* Begin Data shown *

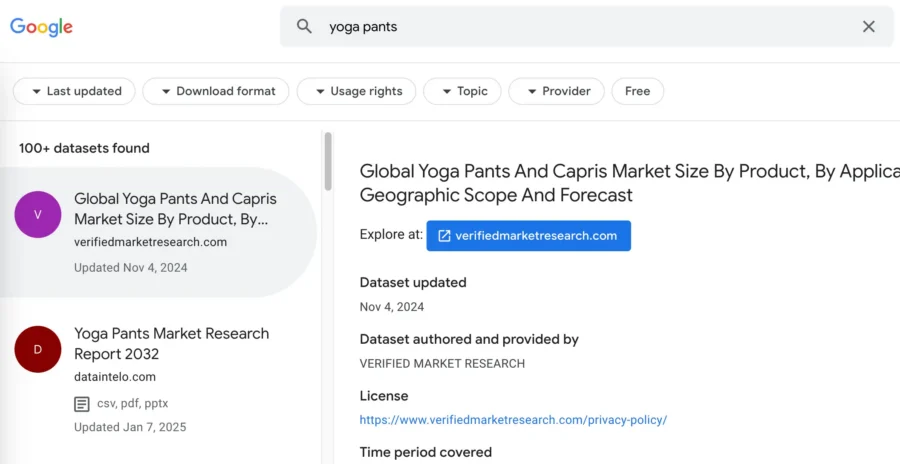
Task: Open the Last updated dropdown
Action: 73,91
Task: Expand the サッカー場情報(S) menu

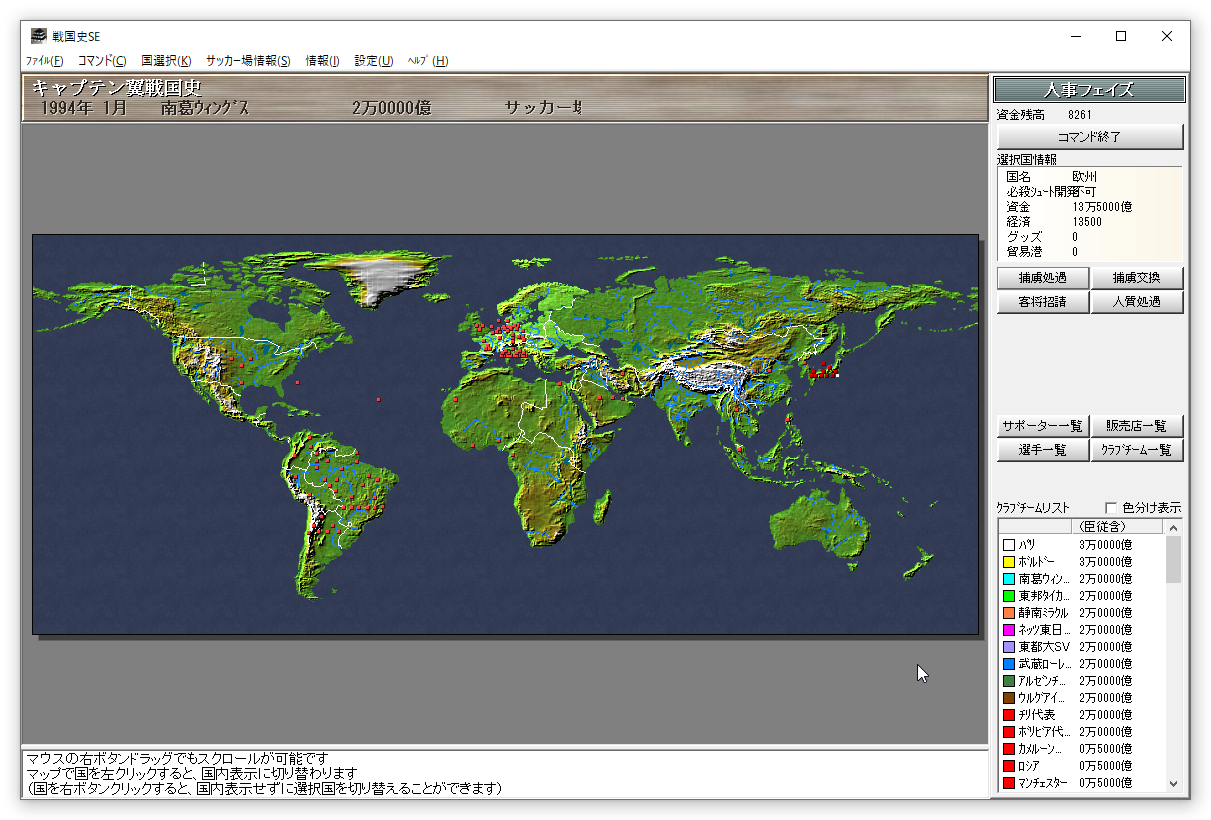Action: (248, 61)
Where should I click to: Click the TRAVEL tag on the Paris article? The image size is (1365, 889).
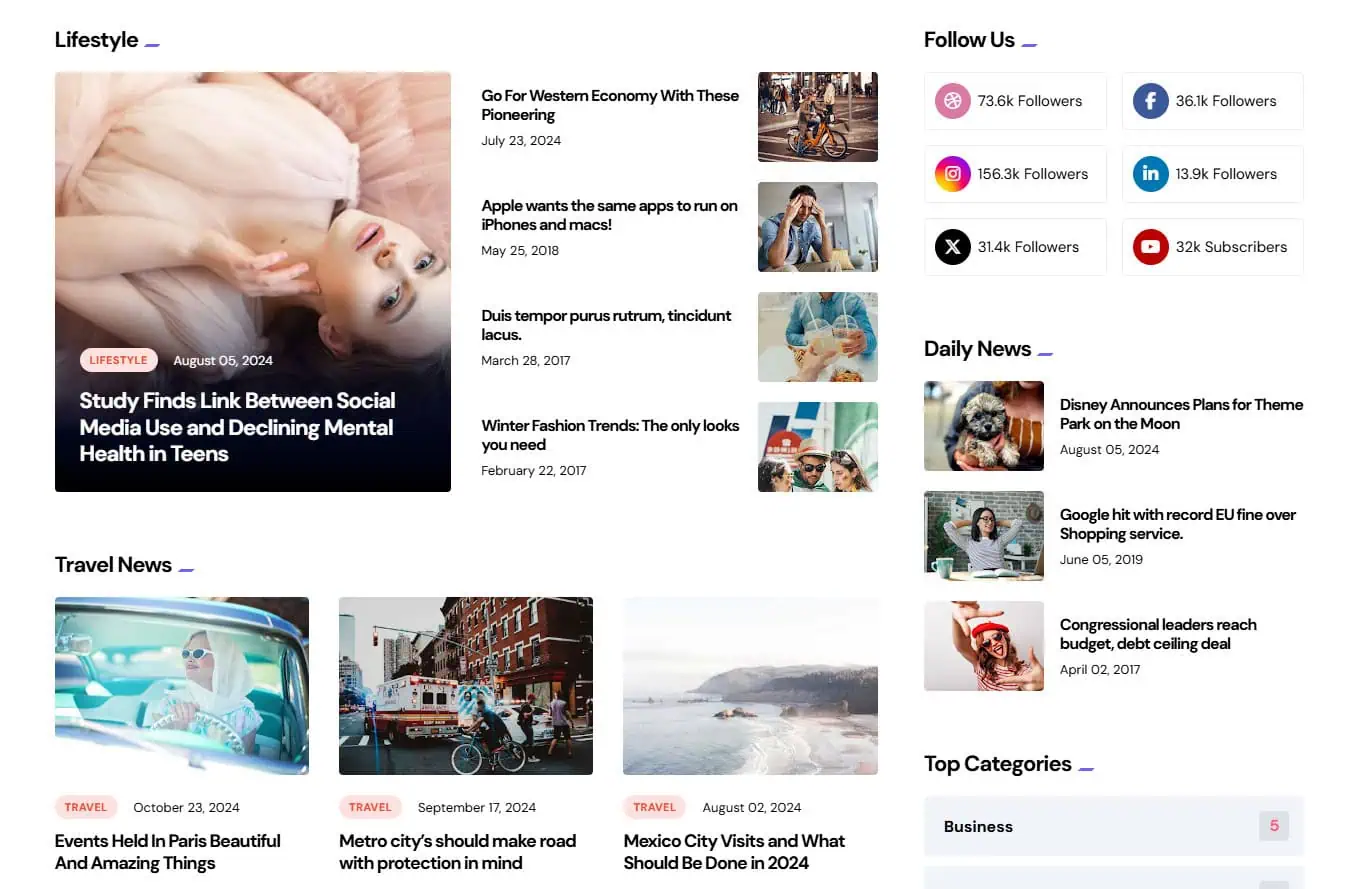pyautogui.click(x=86, y=807)
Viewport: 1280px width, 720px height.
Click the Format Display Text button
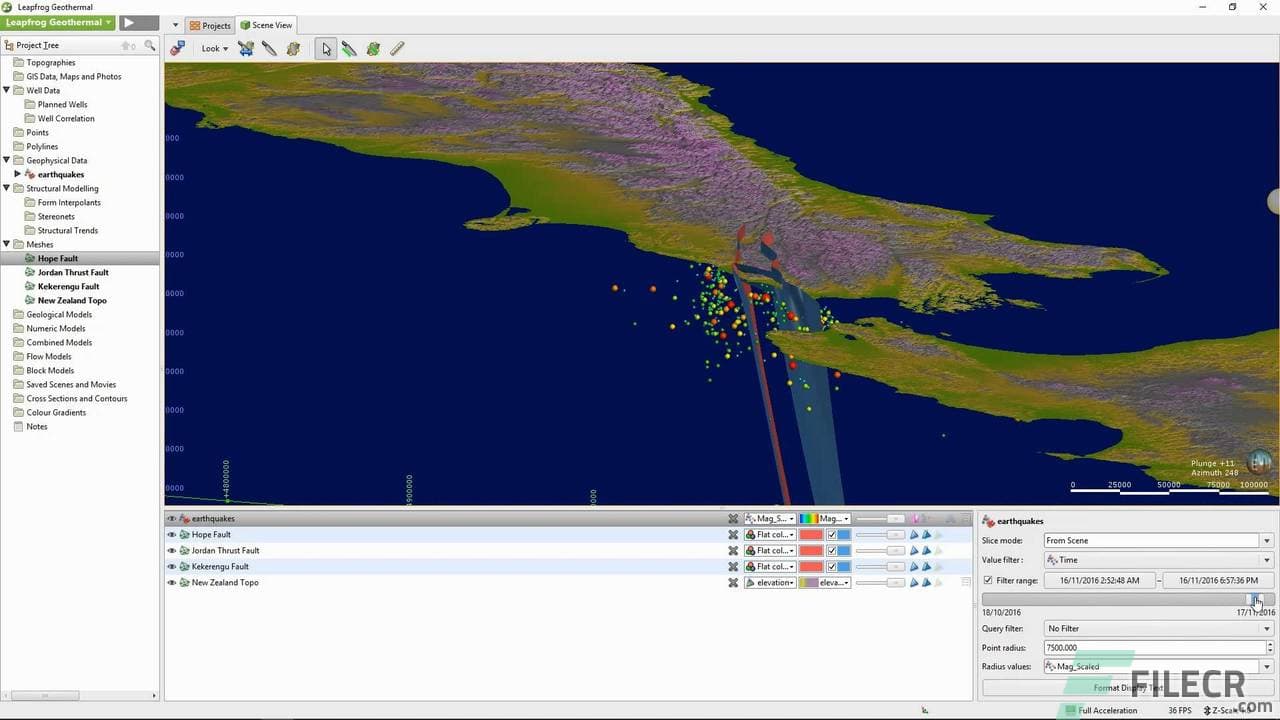[x=1128, y=687]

* End Data shown *

◆ **Exercise prompt**:
In the stretch from the line containing "Task: Expand the サッカー場情報(S) menu" through the end of the entries, change "TRAVEL" to "SPORTS" and write those lines out again with nothing else altered. Leave the pictures out of your answer.

◆ **Response**:
Task: Expand the サッカー場情報(S) menu

Action: (248, 61)
Where should I click to: Click the SPORTS tag on the Paris article? The image size is (1365, 889).
pyautogui.click(x=86, y=807)
Viewport: 1280px width, 720px height.
Click the Format Display Text button
[x=1128, y=687]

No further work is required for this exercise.